I still have this baby and I'm really struggling with getting rid of it.

The picture is just great, and when I look at TV's in bars, or in store, the all look like crap when showing HD cable/satellite.

I would really like a bigger screen at this point though, and I'm probably going to pick up an Xbox One soon. Does anyone know if the Sony CRT actually shows 60fps? I'm picking up an Xbox One primarily for Forza 6, which runs at 60 fps. Not sure I can actually get that on this TV though. I've tried Googling without a clear answer.


----------



## dkfan9

Just wanted to comment that the first pages of this thread are a very funny read


----------



## captainsolo

I just picked up one of these on cl locally but am having one heck of a time finding a stand or anything to put it on due to the extreme weight. Anybody have some suggestions?


----------



## The Lizard King

captainsolo said:


> I just picked up one of these on cl locally but am having one heck of a time finding a stand or anything to put it on due to the extreme weight. Anybody have some suggestions?


I have two, and they're both on solid oak stands.


----------



## captainsolo

I'm currently back to using this since my 960 is down. Everything works except the HDMI port which is apparently shot and since the stupid analog sunset crap that means I'm pretty much out of luck trying to run Blu-rays in 1080i or upscaled DVDs. So time to keep spinning LDs! I need to do some work on the geometry in the morning but I already did overscan adjustments.
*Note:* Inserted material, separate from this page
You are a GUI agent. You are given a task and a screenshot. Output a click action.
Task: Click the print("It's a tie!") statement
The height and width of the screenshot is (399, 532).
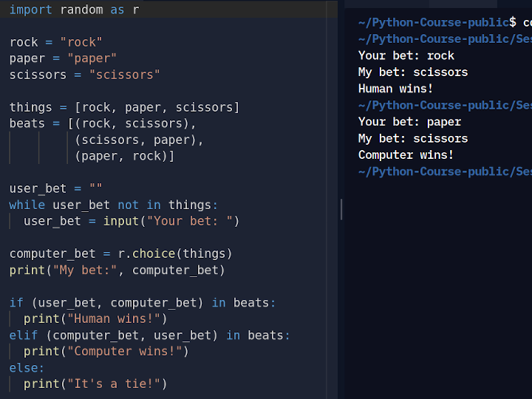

Only thing is that when powering on I get some wavy lines in the 1080i image of my PS3 home screen for about 30 seconds which then go away after it warms up.


----------



## captainsolo

Does anyone know how to adjust the zoom parameters on the service menu of this set? I’d like to use it for 4:3 content that’s HD but when you do the zoom it cuts off way too much.


----------



## artyusmce

Posted in wrong topic 
My 36 went yellow green 
Five red flashes 
I fixed it 3 yeas ago I think it’s time to say good bye


Sent from my iPhone using Tapatalk


----------



## The Lizard King

I bought another Samsung UN32J5500AFXZA 32" LCD/LED TV to replace the last tube TV that I had (the SONY KD-36XS955) at my lake cabin. They're now $250 again this week at BB, and with a 10% BB coupon that I got in the mail for my birthday, I couldn't resist. I was hesitant to replace the SONY tube TV, since no one is going to break into my cabin just to steal it (it's upwards of 300 lbs!). However, the 7 flash issue that is common with these SONY tube TVs was starting up with it, and I was constantly unplugging/replugging it just to turn it on. I just hope that this $250 Samsung 32" TV isn't enough of a reason for someone to break into my cabin!

Obviously, I'm very happy with the Samsung UN32J5500AFXZA. This is my third one (one at my daughter's apartment, one in the bedroom, and now one at the cabin) along with my main living room 43" TV (a Samsung UN43MU6300FXZA). I can't believe that BB hasn't discontinued the UN32J5500AFXZA yet; it was introduced in 2015 -- that's a long shelf life for any model of TV in this day in age!

Cheers.


----------



## captainsolo

Mine is still sitting in a spare room. I fixed up the overscan and geometry a bit since it was a CL local find/save it from being thrown out and get to check out this much rarer variant model in person.

It works fine with two caveats: Upon powering on it makes the degaussing sound and for a minute or so there are some flickering light black/translucent lines that get smaller before they disappear. Otherwise it works fine and it's really interesting to see the SFP tube of the 960 in a 4:3 frame. 4:3 SD content is amazing on a 36" screen vs the 27" or so pillarboxed screen of the 960. However I like the 960 better as it seems a tiny bit sharper and as its the pro model you get to fine tune the video options a bit more which you can't on the 955.

The other issue is that the 955 has the bad HDMI port which means I can't run any HD content witout going out and finding an old pre-analog sunset BD player that will output 1080i component. I need to fin one of those anyway but currently the 955 is just sitting and gathering dust.


----------



## fruitbat1001

Does anyone have one of these TVs they would be willing to give away in Massachusetts? #Necroposting


----------